EXERCISE GOAL:
The range to repeat runs from the line with "The height and width of the screenshot is (902, 902)." to the last line below, both ends included; give it exactly and without pictures.

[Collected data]
──────────────────────────────

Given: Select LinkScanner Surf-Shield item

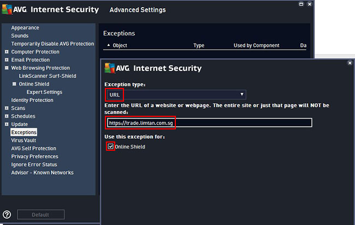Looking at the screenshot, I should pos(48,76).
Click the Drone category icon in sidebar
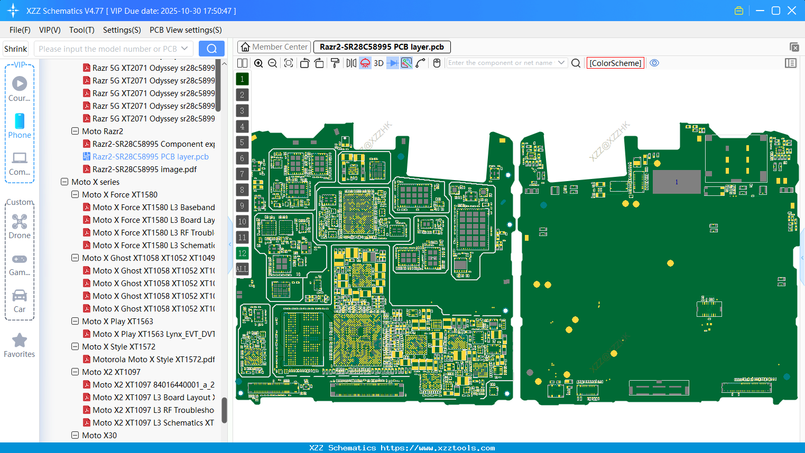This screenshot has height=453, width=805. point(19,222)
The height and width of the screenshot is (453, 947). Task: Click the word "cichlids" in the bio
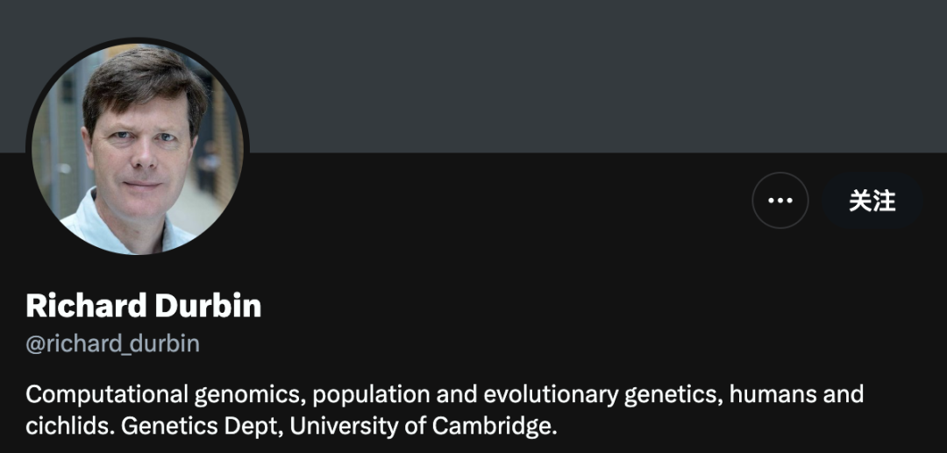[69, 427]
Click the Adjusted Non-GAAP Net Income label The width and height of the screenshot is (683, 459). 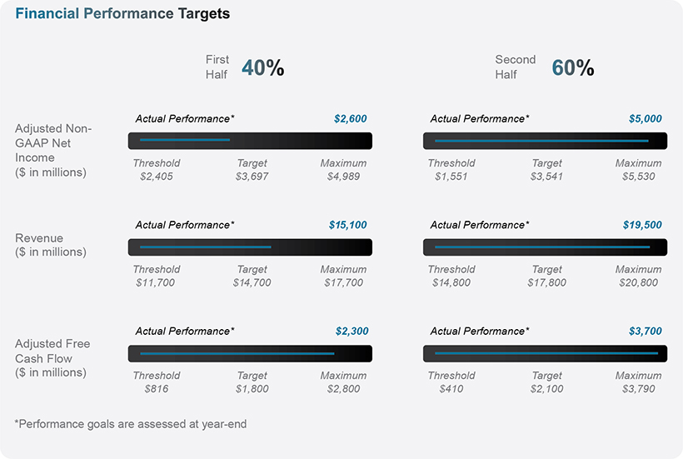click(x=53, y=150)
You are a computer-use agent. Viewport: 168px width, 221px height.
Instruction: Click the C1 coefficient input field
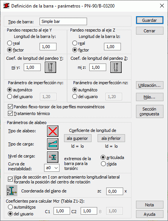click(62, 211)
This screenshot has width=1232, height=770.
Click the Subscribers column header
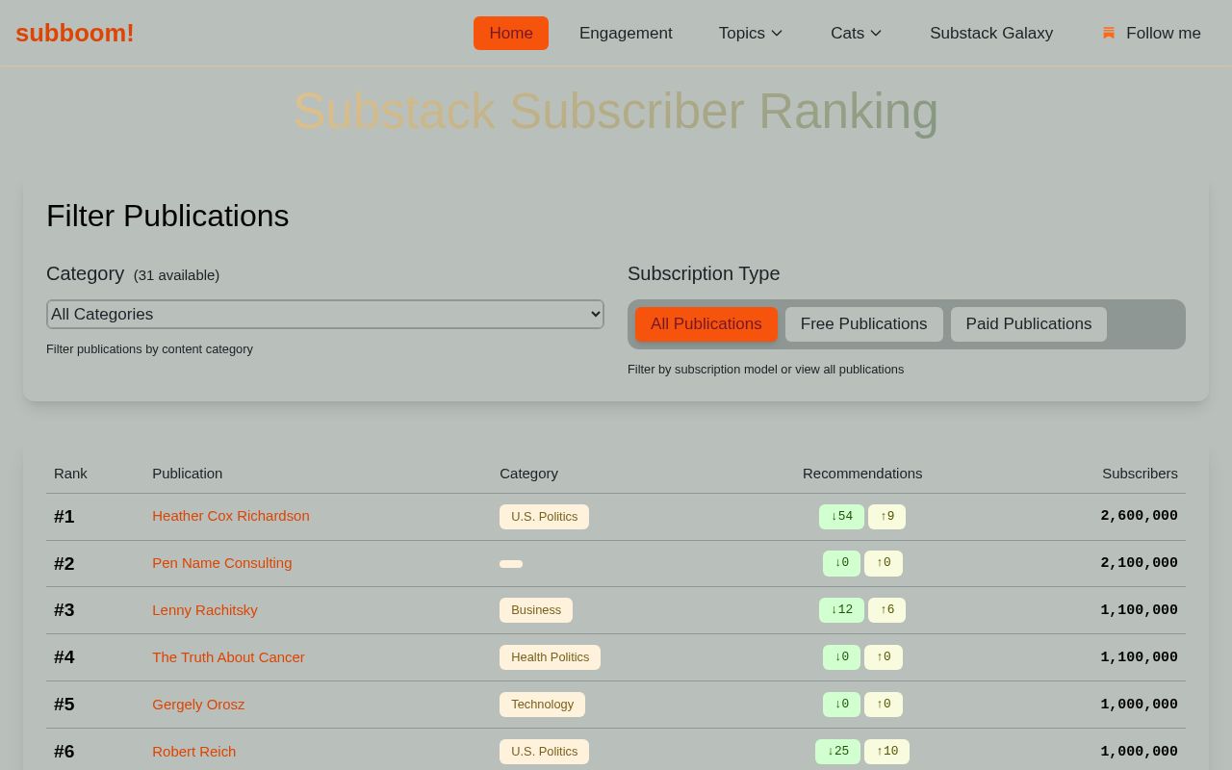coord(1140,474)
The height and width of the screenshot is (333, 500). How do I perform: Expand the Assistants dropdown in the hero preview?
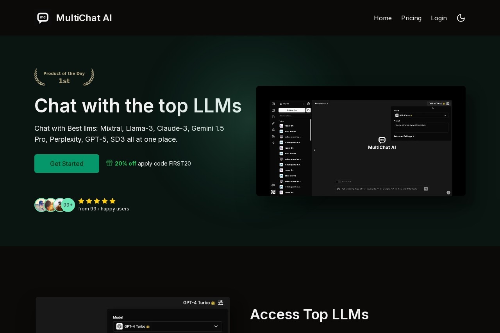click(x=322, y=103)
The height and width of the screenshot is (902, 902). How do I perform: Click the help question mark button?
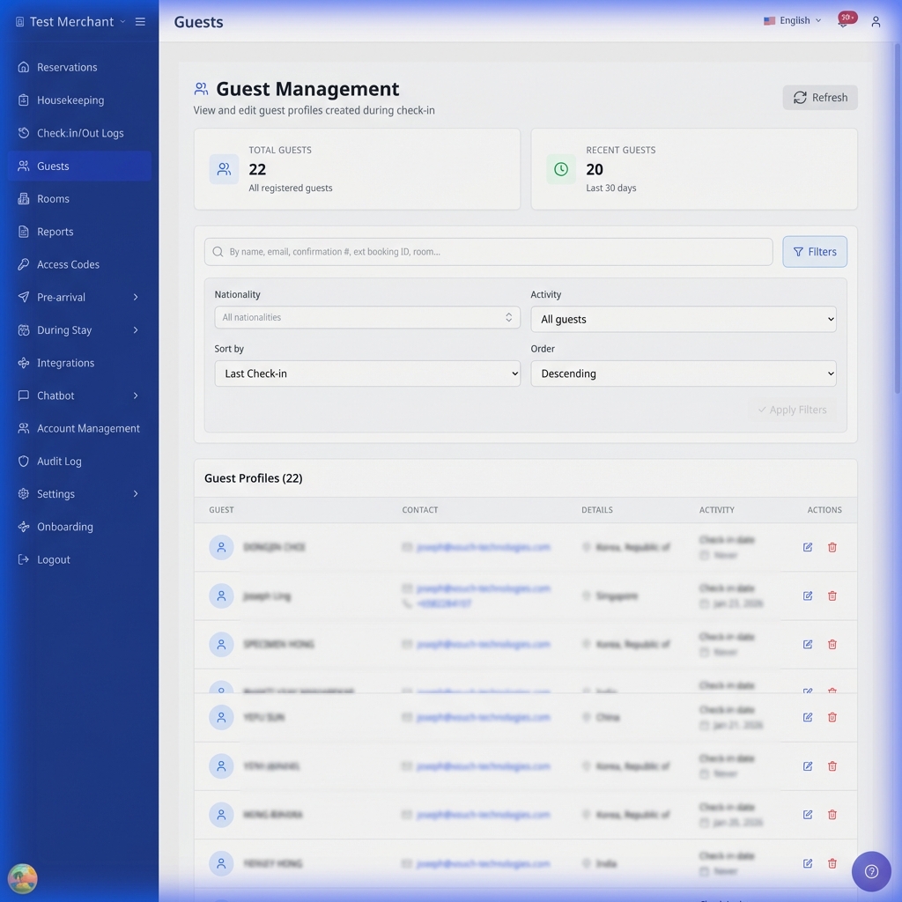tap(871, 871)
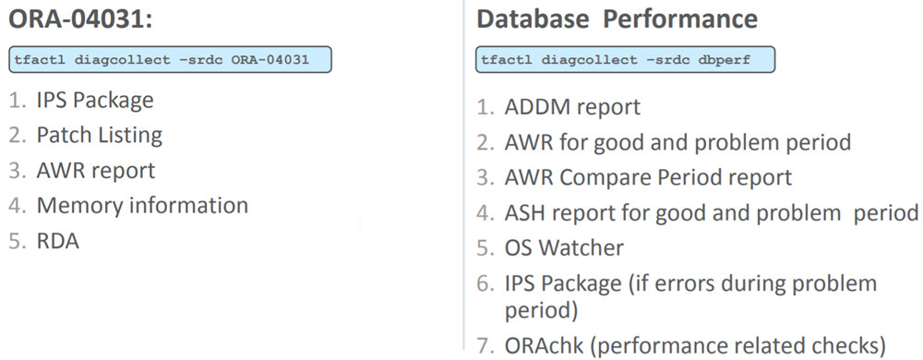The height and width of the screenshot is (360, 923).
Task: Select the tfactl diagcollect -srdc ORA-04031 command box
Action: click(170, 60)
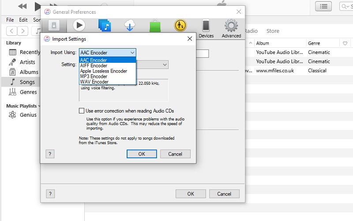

──────────────────────────────

EXERCISE RESPONSE:
The height and width of the screenshot is (902, 902). How do I perform: Click the help question mark button?
tap(871, 871)
The height and width of the screenshot is (360, 923).
Task: Select the tfactl diagcollect -srdc ORA-04031 command box
Action: click(170, 60)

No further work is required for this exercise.